The Felherrnhalle, partly visible in the photos above, sits on the southern side of the Odeonplatz. I worked in the Odeon building, between the Odeonplatz and a royal, Italian-style garden known as the Hofgarten. To get to the office, I went through an arch on the ground floor of the building, down a simple arcade along the garden, and up a little staircase to the left of a cafe that ran from the street to the court. As soon as the weather hinted it might be warm, the cafe would set up tables in the garden.
I was lucky enough to share an apartment near the center of the city, in a 19th century neighborhood. On a good day, I could take a long walk to work, or ride my bike. On other days, I used the excellent public transit system (see article below). After a few months, I realized that not only had I not been in a car for months, but that I hadn't even been in an elevator.
And all within easy range were one of the best opera houses in the world, with tickets a tenth the price of seats in New York, one of the best art museums in the world, good bookstores (two architecture bookstores each better than any in New York), good restaurants, and the excellent Englischer Garten park and the wonderful Isar River in the center of the city. And, of course, beer gardens under lofty Lindens (the Linden trees keep the bugs away).

I lived in an apartment building with a large central stairway. There was no elevator, but the stairs were broad and comfortable, and each landing had a large window lighting the stairs and looking out on a small garden. The apartment was comfortable too, with high ceilings and large windows, but the access is the focus of this post.
We were on the second floor, so it was easy to go up and down. Three blocks away was a market square with a beautiful school and a tram line. Two subway stops were just four blocks away in different directions.
One of the beauties of the subway was that it was built in shallow trenches. This made it fast to build, because most of the system is only slightly underneath main streets of the city. The streets were dug up, the subway put in, and the street put back.
The reason this is good now is that you don't feel disconnected from the street when you walk down the shallow stairs to the platforms. The whole experience — down a flight a stairs from my apartment to the street, a short walk to the U-Bahn, down a short flight of stairs to the subway platform and then up again to the street, with a 300' walk to my second-floor office — was remarkably "grounded." And not at all like the typical New York experience, which includes lots of elevators and deep subways far removed from any sense of the city above.
So much of the public realm I went through every day was made at a human scale for human pleasure.
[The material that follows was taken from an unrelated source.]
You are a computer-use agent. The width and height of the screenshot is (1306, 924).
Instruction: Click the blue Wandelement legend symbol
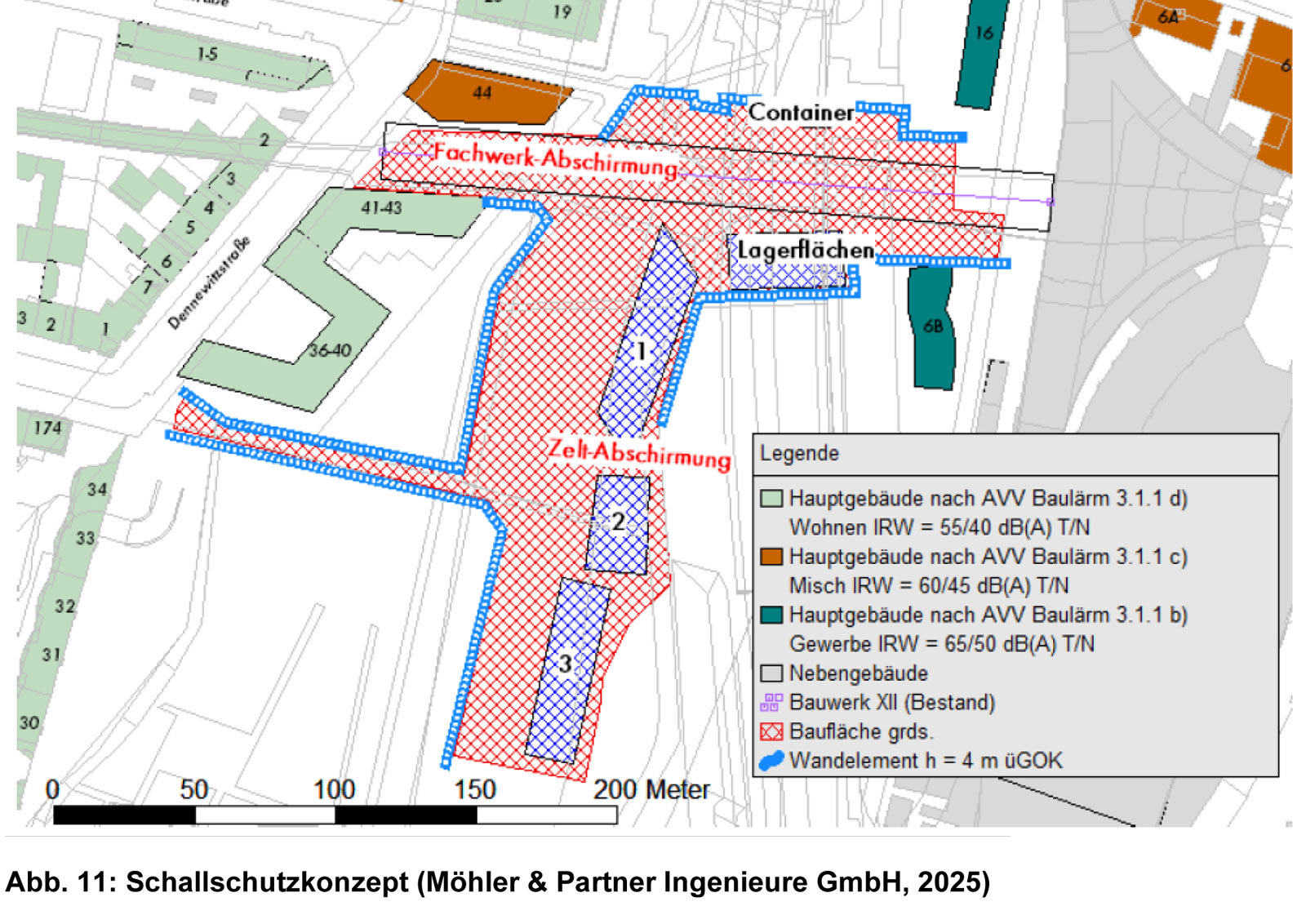pyautogui.click(x=771, y=761)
The risers on the stairs at my apartment building were scaled to make it easy and comfortable to climb to the apartment. The width of the stairs was generous. The window to the garden was there because we like daylight and like to see trees and plants.
The streets are scaled for pedestrians, with buildings tall enough to enclose the space of the street, but low enough to be open to the sky. The buildings themselves are usually built with natural, durable materials that get better with age, like stone, stucco and slate.
Bicycles have their own lanes, protected and secure, unlike the US bike lanes that only have stripes of paint separating them from the cars. The lanes even have their own traffic lights, placed at a height where riders can easily see them. Because it's pleasant to walk, pleasant to ride, and easy and convenient to take the trains, subways, trams and buses, traffic and traffic noise are usually light.
It's been a long time since the Manhattan skyline was dominated by church spires, as Munich still is, but we have plenty of low-rise neighborhoods. One reason for the resurgence of downtown is the old urban fabric. Not only in Greenwich Village, Tribeca and SoHo, but also on lower Fifth Avenue, which many prefer to Fifth in midtown. The lower buildings downtown mean that the streets have less crowding and more sunlight on the sidewalks. It's the type of urbanism that Mayor Giuliani's Planning Commissioner tried to institutionalize in the zoning reforms turned back by developers throwing their weight around with the Mayor.
The problem is that neither the "heavy-hitter" developers nor the Starchitects care about making a better city. They'll tell you they do, but they don't understand that the city is more important than the building. Or that the city, and not their buildings, are what make us want to live in the city. But as long as the developers can sell higher floors for more than lower floors, and Starchitects can gain commissions for their anti-urban, anti-social esoteric monuments, they will fight for their individual gain.
Bob the Railway
From TransportBlog
Guest Writer | Railways - Germany
Alan Little writes about his experiences of Bavaria's railways.
If you're going to live in a over-regulated, overtaxed country, you might as well live in one where you actually get something for your tax money in the form of things like policing, healthcare and public transport that actually work. I live in Germany. A few weeks ago I mentioned to Patrick Crozier that I had seen a headline about Deutsche Bahn, the German national railway company, being privatised. Patrick said he'd be interested to hear about my experiences as a German rail user, so ...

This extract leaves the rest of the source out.